Dataset items:
►

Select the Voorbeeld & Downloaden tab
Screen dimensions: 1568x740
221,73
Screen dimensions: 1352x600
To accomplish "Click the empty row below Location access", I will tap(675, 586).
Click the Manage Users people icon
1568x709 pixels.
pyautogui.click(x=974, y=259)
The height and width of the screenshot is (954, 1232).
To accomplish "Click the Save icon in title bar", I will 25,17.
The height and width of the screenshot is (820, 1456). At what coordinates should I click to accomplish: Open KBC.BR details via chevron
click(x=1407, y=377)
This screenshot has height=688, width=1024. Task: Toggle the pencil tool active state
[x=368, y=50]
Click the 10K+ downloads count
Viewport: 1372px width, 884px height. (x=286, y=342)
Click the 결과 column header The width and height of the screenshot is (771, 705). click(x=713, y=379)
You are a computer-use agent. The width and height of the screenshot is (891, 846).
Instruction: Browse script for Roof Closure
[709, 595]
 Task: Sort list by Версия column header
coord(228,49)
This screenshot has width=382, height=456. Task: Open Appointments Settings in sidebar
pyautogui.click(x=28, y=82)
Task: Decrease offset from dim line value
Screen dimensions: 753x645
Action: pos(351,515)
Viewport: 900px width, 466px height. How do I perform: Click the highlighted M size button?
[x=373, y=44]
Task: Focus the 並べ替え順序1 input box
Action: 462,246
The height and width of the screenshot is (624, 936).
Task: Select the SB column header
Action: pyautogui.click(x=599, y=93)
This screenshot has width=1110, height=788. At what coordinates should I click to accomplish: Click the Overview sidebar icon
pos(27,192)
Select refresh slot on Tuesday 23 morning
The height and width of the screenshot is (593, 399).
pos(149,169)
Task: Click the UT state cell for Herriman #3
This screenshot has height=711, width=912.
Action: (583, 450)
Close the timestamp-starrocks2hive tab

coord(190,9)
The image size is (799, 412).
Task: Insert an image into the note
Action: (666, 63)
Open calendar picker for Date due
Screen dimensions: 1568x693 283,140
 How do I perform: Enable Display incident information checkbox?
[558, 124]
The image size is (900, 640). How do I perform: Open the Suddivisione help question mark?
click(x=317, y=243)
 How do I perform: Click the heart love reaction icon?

◄

• _Exercise instructions_:
Precisely reproduce all the entries shown above.

• _Written answer_:
Select the Voorbeeld & Downloaden tab
Screen dimensions: 1568x740
221,73
Screen dimensions: 1352x600
To accomplish "Click the empty row below Location access", I will tap(675, 586).
Click the Manage Users people icon
1568x709 pixels.
pyautogui.click(x=974, y=259)
The height and width of the screenshot is (954, 1232).
To accomplish "Click the Save icon in title bar", I will 25,17.
The height and width of the screenshot is (820, 1456). At what coordinates should I click to accomplish: Open KBC.BR details via chevron
click(x=1407, y=377)
This screenshot has height=688, width=1024. Task: Toggle the pencil tool active state
[x=368, y=50]
Click the 10K+ downloads count
Viewport: 1372px width, 884px height. (x=286, y=342)
Click the 결과 column header The width and height of the screenshot is (771, 705). click(x=713, y=379)
You are a computer-use agent. The width and height of the screenshot is (891, 846).
Instruction: Browse script for Roof Closure
[709, 595]
 Task: Sort list by Версия column header
coord(228,49)
This screenshot has width=382, height=456. Task: Open Appointments Settings in sidebar
pyautogui.click(x=28, y=82)
Task: Decrease offset from dim line value
Screen dimensions: 753x645
Action: pos(351,515)
Viewport: 900px width, 466px height. How do I perform: Click the highlighted M size button?
[x=373, y=44]
Task: Focus the 並べ替え順序1 input box
Action: 462,246
The height and width of the screenshot is (624, 936).
Task: Select the SB column header
Action: pyautogui.click(x=599, y=93)
This screenshot has width=1110, height=788. At what coordinates should I click to accomplish: Click the Overview sidebar icon
pos(27,192)
Select refresh slot on Tuesday 23 morning
The height and width of the screenshot is (593, 399).
pos(149,169)
Task: Click the UT state cell for Herriman #3
This screenshot has height=711, width=912.
Action: (583, 450)
Close the timestamp-starrocks2hive tab

coord(190,9)
The image size is (799, 412).
Task: Insert an image into the note
Action: (666, 63)
Open calendar picker for Date due
Screen dimensions: 1568x693 283,140
 How do I perform: Enable Display incident information checkbox?
[558, 124]
The image size is (900, 640). How do I perform: Open the Suddivisione help question mark?
click(x=317, y=243)
 How do I perform: Click the heart love reaction icon?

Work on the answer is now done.